De leur côté, Brenda, Corinne et Emma profitent d’un apéritif avant de se rendre également en soirée. Pour Brenda Spencer, ancienne médecin d’origine anglaise, il faut lutter contre les stéréotypes qui pèsent sur les seniors : « C’est comme si on devenait invisible. Surtout quand on a eu une carrière professionnelle importante, on a peut-être un corps qui vieillit, mais au fond, on est toujours nous-mêmes, on est toujours la même personne qui s’amusait. Quand on aime la musique, on n’arrête pas d’aimer la musique, quand on aime danser, on ne peut pas arrêter d’aimer la danse », témoigne-t-elle.
A l’intérieur de l’établissement, l’ambiance est électrique. « Il faut bouger, funky, disco, ce n’est pas parce qu’on a 60 ans qu’il faut rester à la maison », affirme un participant. DJ Vkee Madison confirme : « Ils ont construit notre monde et ils veulent continuer à en profiter. »
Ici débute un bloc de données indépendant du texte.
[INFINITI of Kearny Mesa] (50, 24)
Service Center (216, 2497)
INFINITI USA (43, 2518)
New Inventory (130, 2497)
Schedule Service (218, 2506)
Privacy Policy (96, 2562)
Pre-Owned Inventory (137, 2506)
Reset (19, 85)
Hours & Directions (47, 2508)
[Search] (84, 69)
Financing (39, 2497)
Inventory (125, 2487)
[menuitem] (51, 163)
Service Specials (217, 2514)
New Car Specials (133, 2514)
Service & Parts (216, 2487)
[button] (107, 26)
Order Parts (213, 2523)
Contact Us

Claude, 85 ans, exécute des pas de danse. « Je n’ai pas le temps de me faire draguer, je voyage trop », dit-il en riant. Quant à Jacqueline, elle apprécie : « C’est merveilleux. Tout le monde lâche prise, c’est un besoin physique et psychologique.
Et lorsque les plus jeunes rejoignent la fête vers 23 heures, de nombreux spectateurs décident de rester sur la piste de danse, comme si rien ne pouvait les arrêter, pas même le temps qui passe.